Najjar Industries, Inc. v. City of New York

OPINION OF THE COURT

Memorandum.

The order of the Appellate Division appealed from and the prior nonfinal order of that court brought up for review should be affirmed, with costs (see, CPLR 5501 [b]).

Plaintiff was awarded a contract by the City of New York to construct an air pollution device at the Greenpoint Incinerator in Brooklyn for a fixed price of $5,119,000. Work was to commence on January 5, 1973 and be completed by July 8, 1975. Delays started early in the performance of the contract but work continued until about November 1976 when plaintiff left the still uncompleted job. At that time plaintiff had been paid $4,176,553.

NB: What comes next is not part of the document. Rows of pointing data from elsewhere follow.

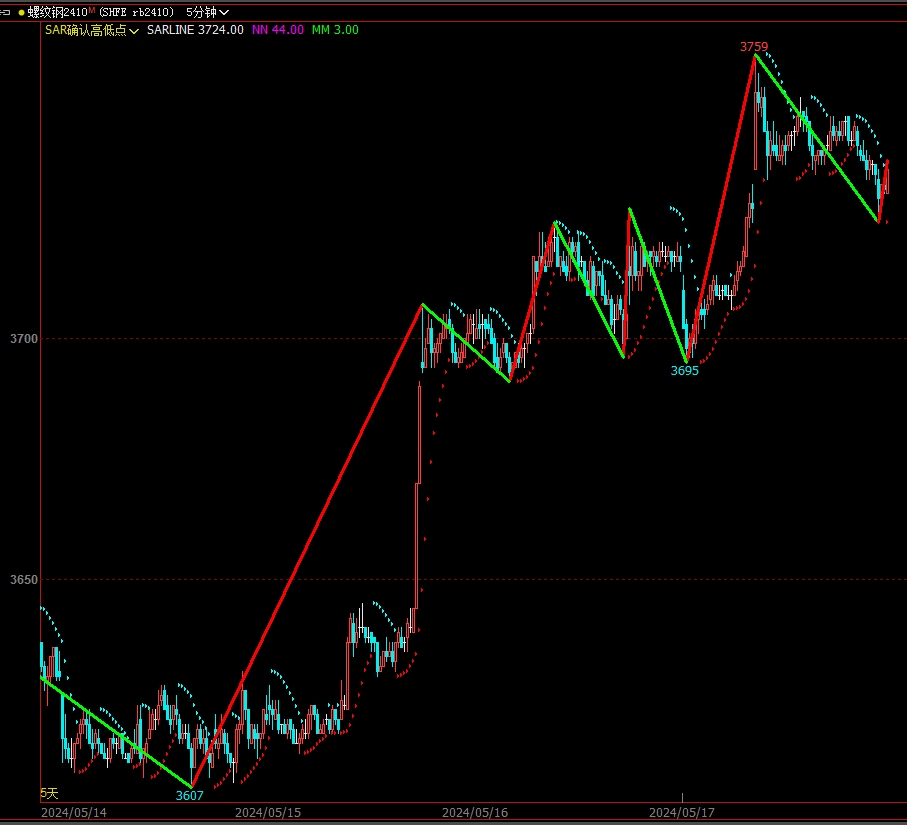Image resolution: width=907 pixels, height=825 pixels.
Task: Open the 5分钟 timeframe dropdown
Action: point(207,12)
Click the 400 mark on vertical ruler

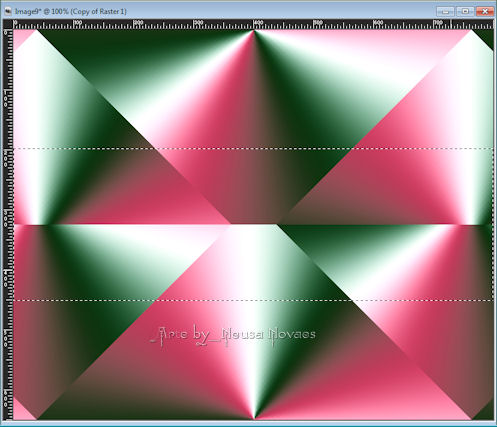pos(7,278)
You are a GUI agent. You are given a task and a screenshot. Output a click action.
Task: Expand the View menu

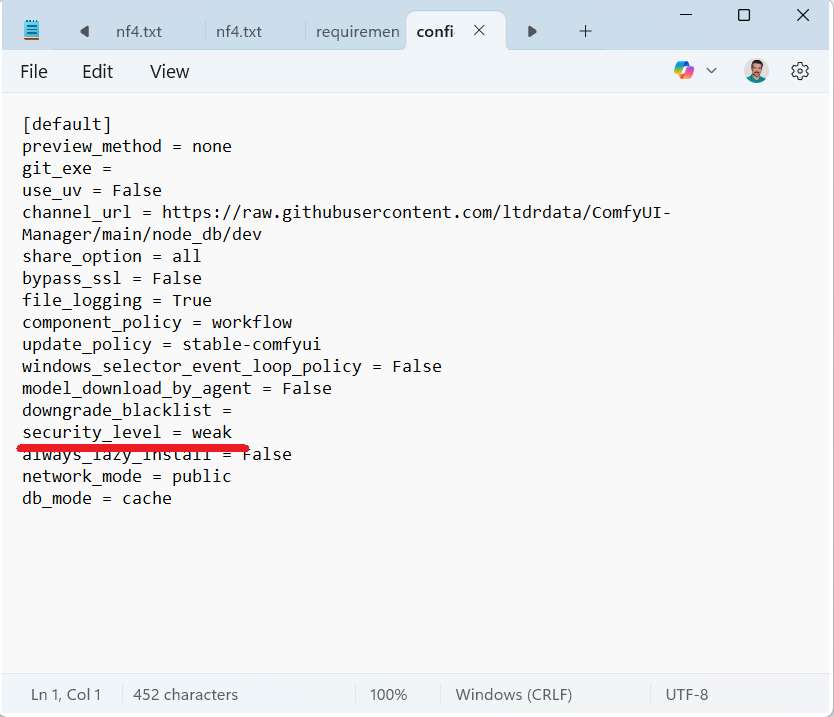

Though the complaint included a cause of action for breach of contract, plaintiff tried its case to the jury on a theory of rescission entitling it to recover damages in quantum meruit. Without objection from plaintiff, the jury was charged on this basis, and it returned a verdict for plaintiff, finding that the city had breached the contract, that plaintiff properly exercised its right to rescind, and that there was no waiver of the right to rescind. Plaintiff was awarded judgment in the amount of $2,088,795.26. On defendant’s appeal, the Appellate Division modified the judgment, affirming the aforementioned jury findings but ordering a new trial as to proof of actual damages (87 AD2d 329). Upon retrial, plaintiff was awarded judgment in the amount of $121,745.44, the Appellate Division affirmed, and a motion for leave to appeal to this court was denied (67 NY2d 602). The present appeal is taken as of right from the first Appellate Division order, pursuant to CPLR 5601 (d).

In its arguments to this court, plaintiff has limited its submission to a single "narrowly focussed issue of law”: "In this action to recover upon the defendant-owner’s (affirmed) *945material breach of a construction contract, upon the remand for a trial as to damages only, did the Appellate Division properly restrict the plaintiff to proof of damages on a quantum meruit basis only, or should it have permitted proof and recovery of compensatory (contract) damages?” This issue is, however, beyond our review. Having itself deliberately chosen to try its case to the jury on a theory of rescission entitling it to quantum meruit damages, with the charge and verdict premised on this theory, plaintiff cannot now be heard to complain that it should be permitted to pursue the alternate theory alleged in the complaint (see, Martin v City of Cohoes, 37 NY2d 162).

Chief Judge Wachtler and Judges Meyer, Simons, Kaye, Alexander, Titone and Hancock, Jr., concur.

On review of submissions pursuant to section 500.4 of the Rules of the Court of Appeals (22 NYCRR 500.4), order of the Appellate Division appealed from and the prior nonfinal order brought up for review affirmed, with costs, in a memorandum.